*Source data*.
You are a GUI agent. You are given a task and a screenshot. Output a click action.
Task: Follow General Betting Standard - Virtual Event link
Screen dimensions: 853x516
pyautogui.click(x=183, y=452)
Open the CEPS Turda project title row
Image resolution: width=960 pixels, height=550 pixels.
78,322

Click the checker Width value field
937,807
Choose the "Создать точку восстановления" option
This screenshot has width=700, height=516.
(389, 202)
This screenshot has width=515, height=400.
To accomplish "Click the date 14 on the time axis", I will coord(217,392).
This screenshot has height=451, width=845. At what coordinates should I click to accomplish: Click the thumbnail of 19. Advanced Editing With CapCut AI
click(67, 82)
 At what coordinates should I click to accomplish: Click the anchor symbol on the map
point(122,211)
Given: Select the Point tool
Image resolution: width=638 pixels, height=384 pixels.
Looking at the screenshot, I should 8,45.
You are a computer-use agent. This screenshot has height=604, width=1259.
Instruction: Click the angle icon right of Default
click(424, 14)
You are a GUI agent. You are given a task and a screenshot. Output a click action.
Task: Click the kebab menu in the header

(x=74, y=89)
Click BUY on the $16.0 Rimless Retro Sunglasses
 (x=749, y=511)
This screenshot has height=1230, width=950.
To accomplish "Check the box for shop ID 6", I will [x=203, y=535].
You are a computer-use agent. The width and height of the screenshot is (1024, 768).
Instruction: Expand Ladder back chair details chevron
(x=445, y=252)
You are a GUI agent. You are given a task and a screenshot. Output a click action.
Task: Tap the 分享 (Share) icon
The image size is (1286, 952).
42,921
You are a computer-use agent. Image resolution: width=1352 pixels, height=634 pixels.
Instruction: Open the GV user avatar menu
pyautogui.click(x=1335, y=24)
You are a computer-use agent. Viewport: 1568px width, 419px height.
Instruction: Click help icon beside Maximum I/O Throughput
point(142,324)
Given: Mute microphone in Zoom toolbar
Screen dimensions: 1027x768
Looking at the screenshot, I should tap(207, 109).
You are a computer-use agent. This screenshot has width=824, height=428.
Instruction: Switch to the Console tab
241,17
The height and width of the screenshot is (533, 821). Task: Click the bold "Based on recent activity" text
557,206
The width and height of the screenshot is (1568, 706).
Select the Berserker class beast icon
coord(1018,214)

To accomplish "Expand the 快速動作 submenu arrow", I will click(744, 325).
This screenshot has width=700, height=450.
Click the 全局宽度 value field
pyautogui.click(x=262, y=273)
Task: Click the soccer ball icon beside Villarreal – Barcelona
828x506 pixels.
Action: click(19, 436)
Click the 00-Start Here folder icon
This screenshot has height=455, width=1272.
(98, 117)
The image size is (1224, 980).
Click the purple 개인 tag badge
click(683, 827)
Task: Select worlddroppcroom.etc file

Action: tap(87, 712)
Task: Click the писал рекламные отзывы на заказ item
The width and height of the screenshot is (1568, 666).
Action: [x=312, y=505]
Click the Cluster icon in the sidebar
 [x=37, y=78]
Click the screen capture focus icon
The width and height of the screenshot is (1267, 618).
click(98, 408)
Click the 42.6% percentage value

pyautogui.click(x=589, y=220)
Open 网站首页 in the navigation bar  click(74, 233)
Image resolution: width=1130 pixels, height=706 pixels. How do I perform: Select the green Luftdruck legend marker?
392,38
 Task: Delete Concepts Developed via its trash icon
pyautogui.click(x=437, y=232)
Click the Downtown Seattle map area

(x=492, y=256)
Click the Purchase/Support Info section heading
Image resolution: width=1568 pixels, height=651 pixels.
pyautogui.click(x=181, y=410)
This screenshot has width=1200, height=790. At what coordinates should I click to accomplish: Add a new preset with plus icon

*Task requirements*. Each line of the material that contains the string "will" has to be copied out.

*Solved problem*.
To accomplish "Click the date 14 on the time axis", I will coord(217,392).
To accomplish "Check the box for shop ID 6", I will [x=203, y=535].
To accomplish "Expand the 快速動作 submenu arrow", I will click(744, 325).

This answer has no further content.